To narrow these issues down even more, we developed an investment case for each of them. The investment case involved asking:

  • How common is this problem?
  • How does it affect users and the people running services?
  • What are the benefits of addressing this problem?
  • Are there risks or complications?
  • Has this problem been solved before?
  • Who would we work with?

Weighing up investment cases allowed us to deprioritise 3 issues:

  • cloud re-platforming – this is already a priority for digital leaders in Wales and services are already being moved to the cloud
  • cybersecurity – the Welsh Government, the National Cyber Security Centre and other bodies already provide a significant cybersecurity network
  • paying citizens – not raised as a problem by many public sector organisations, and the costs of building a platform to pay citizens would probably outweigh the benefits
Making page templates more accessible could save £2m-£3m each year in Wales © Pexels

We recommended to the CDPS senior leadership and board that CDPS, with partners, address all remaining 7 issues in this Senedd term.

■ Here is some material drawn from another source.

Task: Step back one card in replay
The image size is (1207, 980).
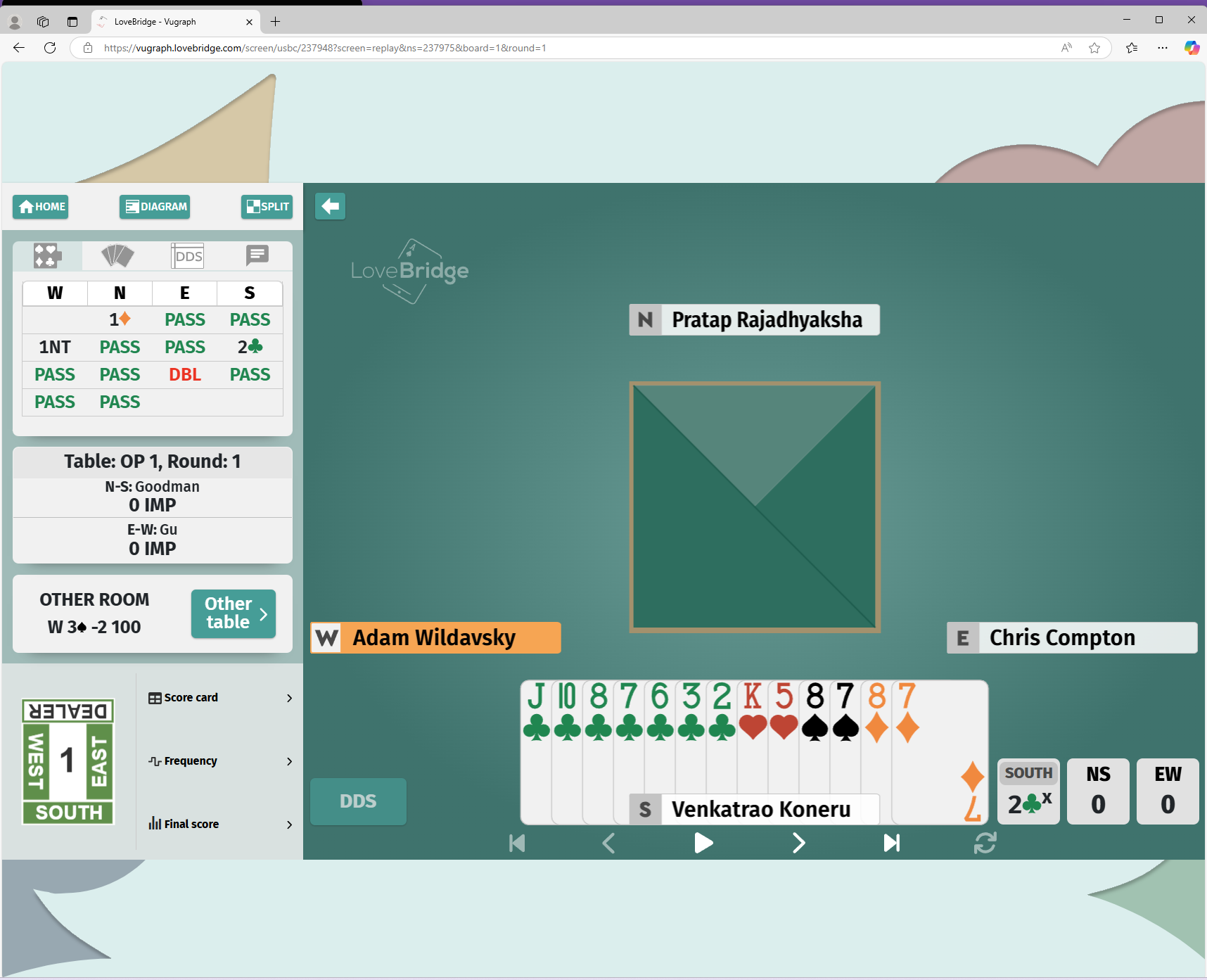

The table below shows how we made the case for each issue.

Issue Potential savings each year Alignment with CDPS objectives Summary of our recommendation
Digital maturity in health High
£7m-£10m
High Health and care bodies in Wales often use an old-fashioned, technology-focused approach to digital development.
In practice, this leads to large waterfall-style projects with limited consideration of patients or clinicians in the design process and little ongoing support or refinement once the service is live.
Case management High
£6m-£8.5m
High Services across Wales, including 69% of local authorities, manage cases manually, often using Excel spreadsheets. This inefficient method leads to cases falling through the cracks and failure demand – users calling for updates.
Digital procurement High
£5m-£9m
Medium In Wales, 66% of public sector organisations have found buying digital products and services difficult. Problems include:
- inefficient procurement processes
- service teams buying solutions that do not meet their need
- buying cloud licences and moving services to the cloud
Publishing Medium
£2m-£3m
High Public sector websites are less accessible and harder to use than they should be.
Improvements in this area (for example, using content design or making page templates accessible) are simple to make and relatively low-cost but could increase use of public services by thousands of people.
User accounts Medium
£2m-£2.5m
High User accounts (to prepopulate forms rather than as a ‘digital identity’) are a high priority for local authorities and health organisations.
Most local authorities are already developing their accounts or plan to do so soon. Many could benefit from user-centred design support to provide a more consistent user experience.
Online forms Medium
£1m-£2.5m
Medium Around 90% of Welsh organisations still use PDFs in some of their services.
Digital forms save users from having to download files, fill them in and then upload them. They reduce manual data entry and risk of error.
Measuring and tracking Medium
£1m-£2.5m
High 50% of services in Wales do not measure the performance of their services – using Google Analytics, for example – even though it is critical to continuous improvement. Measuring performance helps services respond rapidly to problems and to identify and respond to unmet user needs.

CDPS teams are working on 2 of the issues recommended for action by the DLR:

  • digital maturity in health (focusing on digital medicines)
  • digital procurement

The other 5 investment cases are still moving through the prioritisation process.